Bernanke is expected to soothe markets with a reaffirmation during Congressional testimony Tuesday and Wednesday that the Fed will keep policy easy as long as needed. But, at the same time Congress and the White House are likely to do battle publicly about the "sequester" spending cuts, elevating once more the view that political leaders have created an atmosphere of dysfunction.
To stop the "sequester," or $85 billion in annual automatic spending cuts, from taking effect on March 1, the issue has to be resolved in the coming week.
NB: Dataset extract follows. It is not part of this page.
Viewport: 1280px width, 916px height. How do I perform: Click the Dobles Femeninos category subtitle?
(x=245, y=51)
But Wall Street is now betting chances are slim that politicians come together in a compromise, and they are likely to stretch out their wrangling, allowing the cuts to take place for a period of time.
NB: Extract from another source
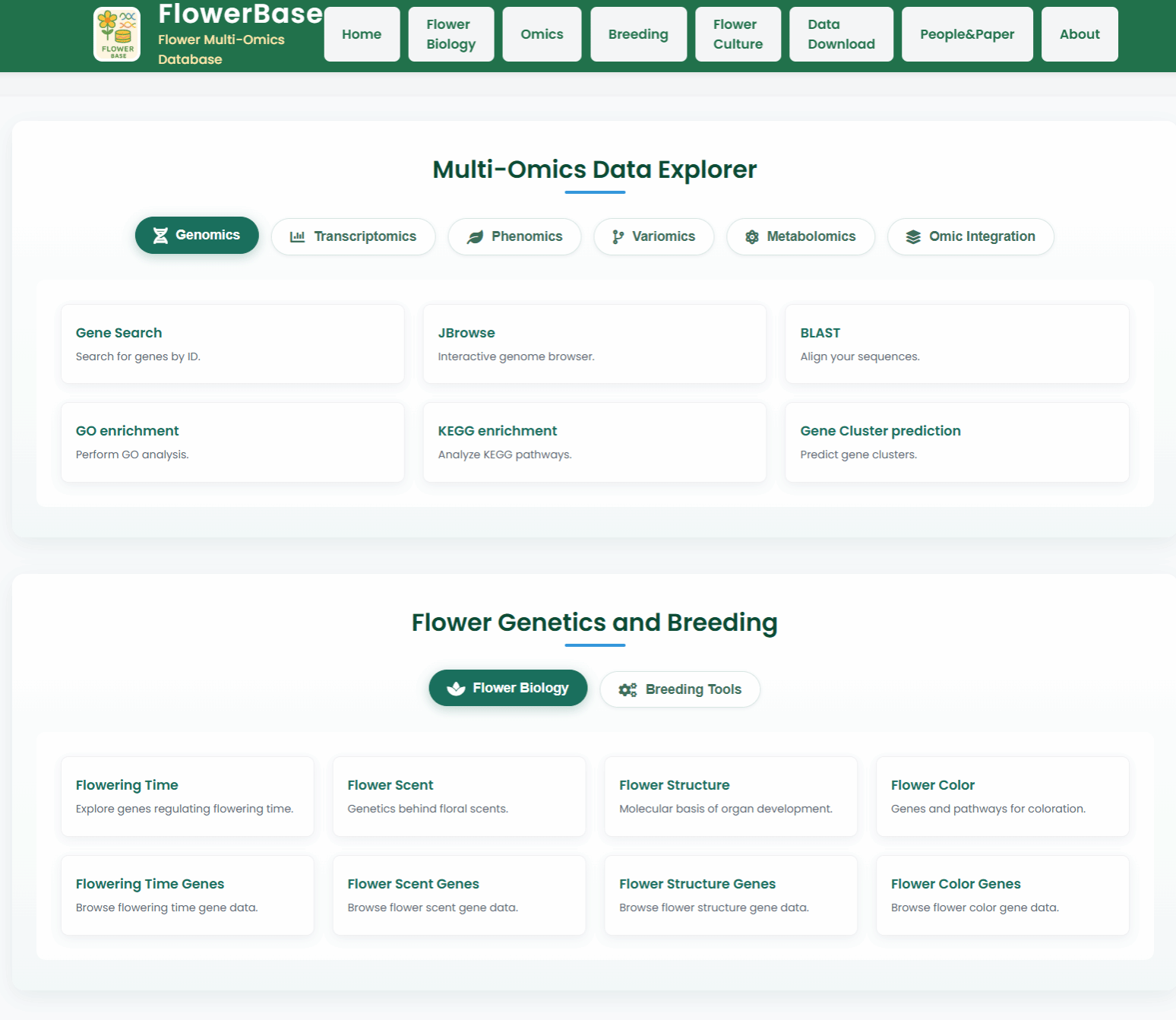Click the FlowerBase logo icon
1176x1020 pixels.
click(116, 34)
"It will be the first time in a long time that we actually cut spending," said Daniel Greenhaus, global market strategist at BTIG. "There's a difference between is it a positive and does the market rally on it."
Greenhaus said the spending hit for the balance of the fiscal year would be $44 billion, and economists predict impact on GDP would be around a half percent reduction this year. Half the cuts would be in defense spending.
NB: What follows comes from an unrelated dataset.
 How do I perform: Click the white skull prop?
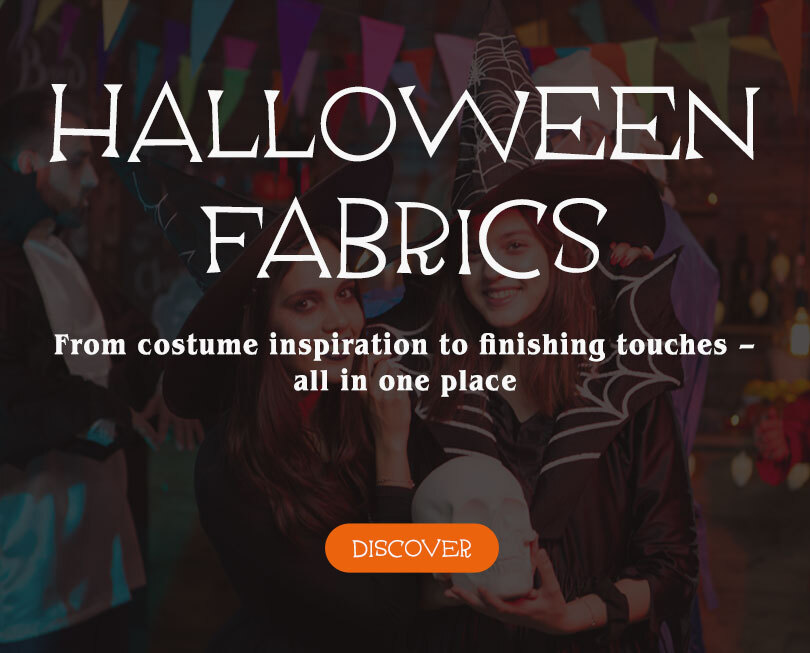pos(473,524)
Greenhaus said Washington could continue to unsettle the markets as the month of March wears on, and Congress gets closer to a budget deadline March 27. He anticipates Congress will fail to come up with a budget in time, and the government could shut down. "My feeling was that February and March would not be as easy (for markets) as January," he said.
(Read More: 5 Reasons Not to Fear the Dreaded Sequester)
J.P. Morgan chief U.S. equity strategist Thomas Lee, one of Wall Street's more bullish analysts, raised warnings about the market in his commentary Friday. He thinks the market has entered a riskier period, and that investors may temporarily want to fade strength. The sequester discussion is one reason, and he is concerned that if the real impact on the economy is worse than economists expect, the market reaction will be very negative.
"I just think the market is not really well-equipped to handle bad news because we've become so bullishly positioned," he said. Lee is looking for a better entry point at S&P 1400 to 1450, but he is still constructive on the market.
(Read More: Pimco's Gross: Fed Not Vigilant Enough)
Stocks were mixed in the past week, with the S&P 500 ending at 1515, down 0.3 percent for the week, even with Friday's rally. It was the first down week in seven for the S&P. The Dow managed to close right on the psychological 14,000 mark, with a gain of 0.1 percent for the week, but the Nasdaq was down nearly 1 percent at 3131.
Citigroup's Tobias Levkovich, in a note Friday, also said Washington is a reason for concern. "Given potentially bitter fiscal policy battles linked to required tax and spending reforms in March, we expect some volatility in the next few weeks," he wrote.
Lee said there are a number of other reasons for caution, including headwinds for the consumer. The impact of higher payroll taxes has not been realized yet because some companies were still adjusting paychecks in February. "So we really won't know the full effect until the March retail sales," he said.
There are a group of retailers reporting earnings in the coming week, and their comments could reveal some consumer reaction to both higher taxes and gasoline prices. Retailers reporting earnings include Home Depot, TJX, Target, Best Buy, Barnes and Noble, Gap, Limited Brands, Dollar Tree, JC Penney and Saks.